Item coordinate data:

________________________

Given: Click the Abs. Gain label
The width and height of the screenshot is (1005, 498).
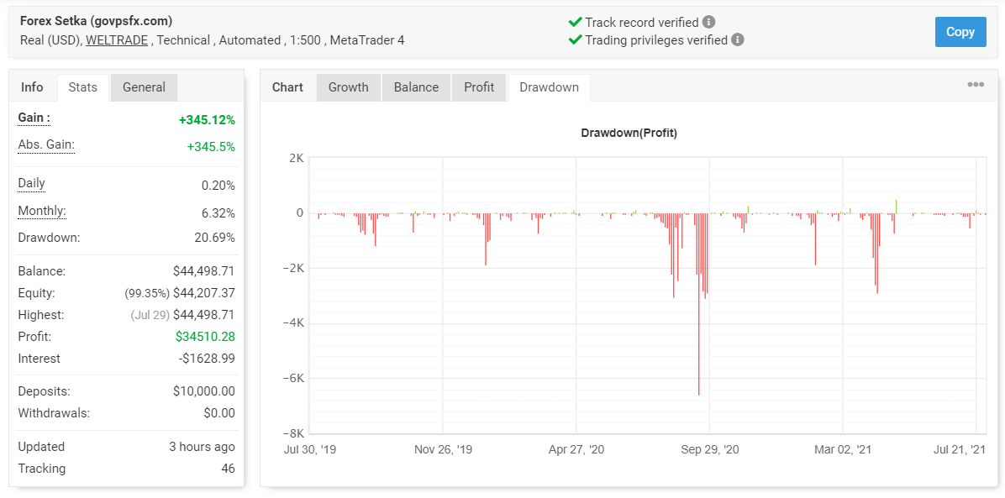Looking at the screenshot, I should pos(46,145).
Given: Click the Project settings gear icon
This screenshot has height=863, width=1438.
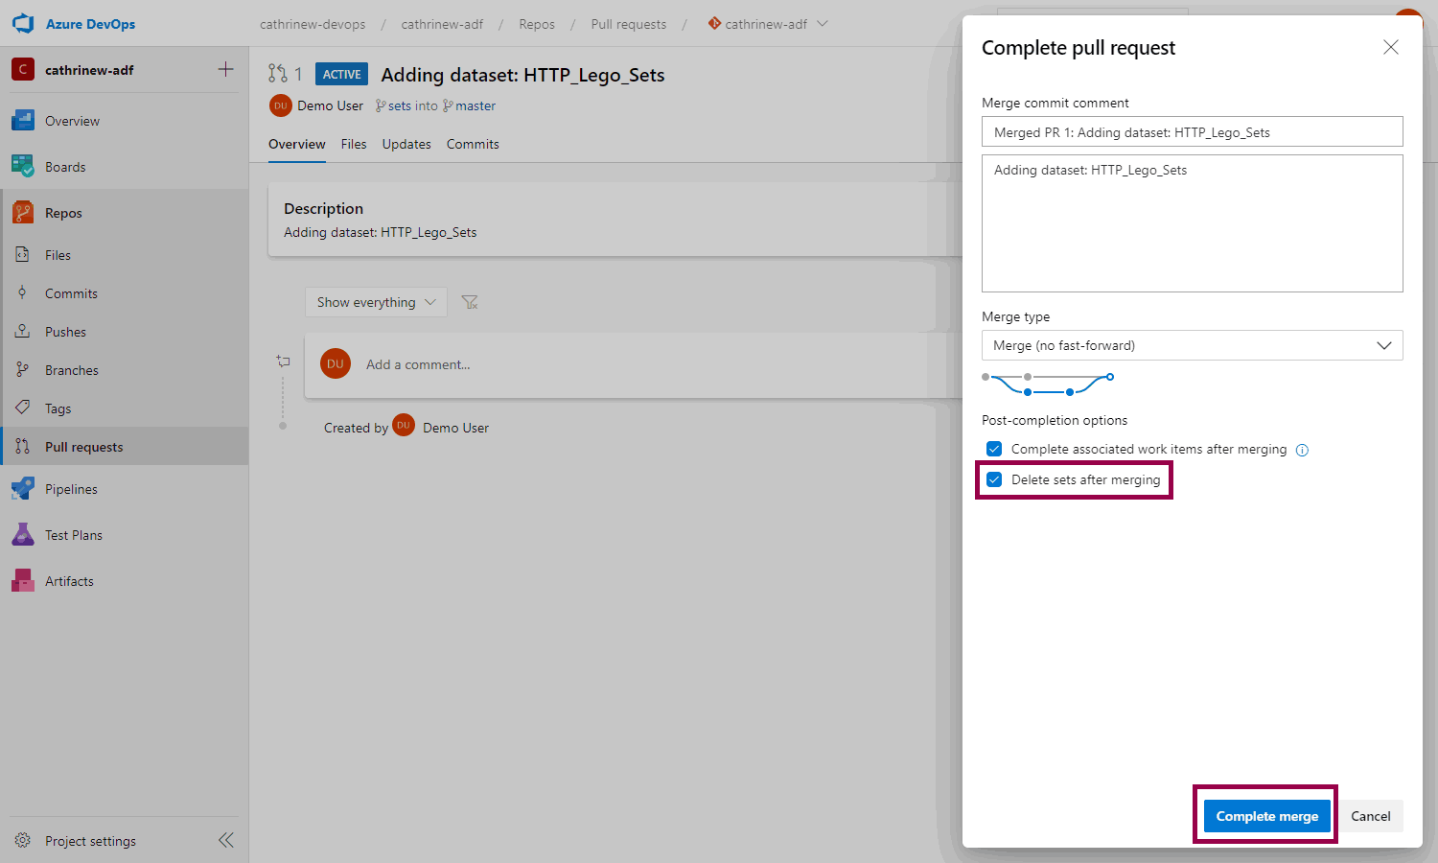Looking at the screenshot, I should [x=23, y=841].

________________________

The request –
Recast all lines of the entries above as a Markdown table with the columns "Row" and "Line," numbering each line and skipping blank lines. Leave the pictures out of the table.

Response –
| Row | Line |
|---|---|
| 1 | Given: Click the Abs. Gain label |
| 2 | The width and height of the screenshot is (1005, 498). |
| 3 | Looking at the screenshot, I should pos(46,145). |
| 4 | Given: Click the Project settings gear icon |
| 5 | This screenshot has height=863, width=1438. |
| 6 | Looking at the screenshot, I should [x=23, y=841]. |